> What the task asks
Could you write out the records below exactly as they appear?

(Stored items)

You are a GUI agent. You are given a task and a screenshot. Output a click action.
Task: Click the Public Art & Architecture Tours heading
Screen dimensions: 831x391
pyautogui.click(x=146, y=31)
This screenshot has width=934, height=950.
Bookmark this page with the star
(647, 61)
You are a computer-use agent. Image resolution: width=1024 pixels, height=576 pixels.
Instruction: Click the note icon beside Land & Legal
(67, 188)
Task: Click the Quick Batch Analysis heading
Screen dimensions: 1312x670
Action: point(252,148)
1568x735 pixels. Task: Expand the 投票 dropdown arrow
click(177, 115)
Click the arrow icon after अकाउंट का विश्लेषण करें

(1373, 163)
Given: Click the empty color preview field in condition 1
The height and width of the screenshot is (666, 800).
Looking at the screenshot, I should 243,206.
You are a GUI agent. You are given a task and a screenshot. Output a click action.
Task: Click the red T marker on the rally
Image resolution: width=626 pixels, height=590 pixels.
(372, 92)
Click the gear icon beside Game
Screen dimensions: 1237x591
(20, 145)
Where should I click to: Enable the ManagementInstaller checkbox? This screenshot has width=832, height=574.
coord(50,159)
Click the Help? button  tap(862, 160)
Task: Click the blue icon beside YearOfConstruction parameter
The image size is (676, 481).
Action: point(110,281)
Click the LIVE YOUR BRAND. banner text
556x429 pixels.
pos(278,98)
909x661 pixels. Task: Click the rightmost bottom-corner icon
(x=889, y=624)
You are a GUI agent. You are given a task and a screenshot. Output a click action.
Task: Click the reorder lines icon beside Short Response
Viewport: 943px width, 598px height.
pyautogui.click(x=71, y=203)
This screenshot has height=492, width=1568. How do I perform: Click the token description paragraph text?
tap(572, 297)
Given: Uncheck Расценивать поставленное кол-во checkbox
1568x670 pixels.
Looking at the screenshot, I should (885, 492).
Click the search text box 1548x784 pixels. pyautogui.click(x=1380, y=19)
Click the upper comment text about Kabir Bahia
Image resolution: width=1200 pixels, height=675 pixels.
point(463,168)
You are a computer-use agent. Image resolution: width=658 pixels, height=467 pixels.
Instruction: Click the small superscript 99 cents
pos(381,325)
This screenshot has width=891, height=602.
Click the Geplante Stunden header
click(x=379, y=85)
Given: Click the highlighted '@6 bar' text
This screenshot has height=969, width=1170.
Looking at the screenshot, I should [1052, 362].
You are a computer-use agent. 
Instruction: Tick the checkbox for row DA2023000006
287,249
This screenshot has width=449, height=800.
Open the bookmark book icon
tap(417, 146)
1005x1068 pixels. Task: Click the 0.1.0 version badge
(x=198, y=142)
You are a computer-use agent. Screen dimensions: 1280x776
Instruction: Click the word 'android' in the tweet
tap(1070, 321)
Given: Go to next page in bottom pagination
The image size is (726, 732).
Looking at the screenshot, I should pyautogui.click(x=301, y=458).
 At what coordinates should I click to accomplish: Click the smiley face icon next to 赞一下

> Solved exercise
You are a GUI agent. You are given a task and a screenshot. Output a click action.
Task: Click the Public Art & Architecture Tours heading
Screen dimensions: 831x391
pyautogui.click(x=146, y=31)
This screenshot has width=934, height=950.
Bookmark this page with the star
(647, 61)
You are a computer-use agent. Image resolution: width=1024 pixels, height=576 pixels.
Instruction: Click the note icon beside Land & Legal
(67, 188)
Task: Click the Quick Batch Analysis heading
Screen dimensions: 1312x670
Action: point(252,148)
1568x735 pixels. Task: Expand the 投票 dropdown arrow
click(177, 115)
Click the arrow icon after अकाउंट का विश्लेषण करें

(1373, 163)
Given: Click the empty color preview field in condition 1
The height and width of the screenshot is (666, 800).
Looking at the screenshot, I should 243,206.
You are a GUI agent. You are given a task and a screenshot. Output a click action.
Task: Click the red T marker on the rally
Image resolution: width=626 pixels, height=590 pixels.
(372, 92)
Click the gear icon beside Game
Screen dimensions: 1237x591
(20, 145)
Where should I click to: Enable the ManagementInstaller checkbox? This screenshot has width=832, height=574.
coord(50,159)
Click the Help? button  tap(862, 160)
Task: Click the blue icon beside YearOfConstruction parameter
The image size is (676, 481).
Action: point(110,281)
Click the LIVE YOUR BRAND. banner text
556x429 pixels.
pos(278,98)
909x661 pixels. Task: Click the rightmost bottom-corner icon
(x=889, y=624)
You are a GUI agent. You are given a task and a screenshot. Output a click action.
Task: Click the reorder lines icon beside Short Response
Viewport: 943px width, 598px height.
pyautogui.click(x=71, y=203)
This screenshot has height=492, width=1568. How do I perform: Click the token description paragraph text?
tap(572, 297)
Given: Uncheck Расценивать поставленное кол-во checkbox
1568x670 pixels.
Looking at the screenshot, I should (885, 492).
Click the search text box 1548x784 pixels. pyautogui.click(x=1380, y=19)
Click the upper comment text about Kabir Bahia
Image resolution: width=1200 pixels, height=675 pixels.
point(463,168)
You are a computer-use agent. Image resolution: width=658 pixels, height=467 pixels.
Instruction: Click the small superscript 99 cents
pos(381,325)
This screenshot has width=891, height=602.
Click the Geplante Stunden header
click(x=379, y=85)
Given: Click the highlighted '@6 bar' text
This screenshot has height=969, width=1170.
Looking at the screenshot, I should [1052, 362].
You are a computer-use agent. 
Instruction: Tick the checkbox for row DA2023000006
287,249
This screenshot has width=449, height=800.
Open the bookmark book icon
tap(417, 146)
1005x1068 pixels. Task: Click the 0.1.0 version badge
(x=198, y=142)
You are a computer-use agent. Screen dimensions: 1280x776
Instruction: Click the word 'android' in the tweet
tap(1070, 321)
Given: Go to next page in bottom pagination
The image size is (726, 732).
Looking at the screenshot, I should pyautogui.click(x=301, y=458).
 At what coordinates should I click to accomplish: Click the smiley face icon next to 赞一下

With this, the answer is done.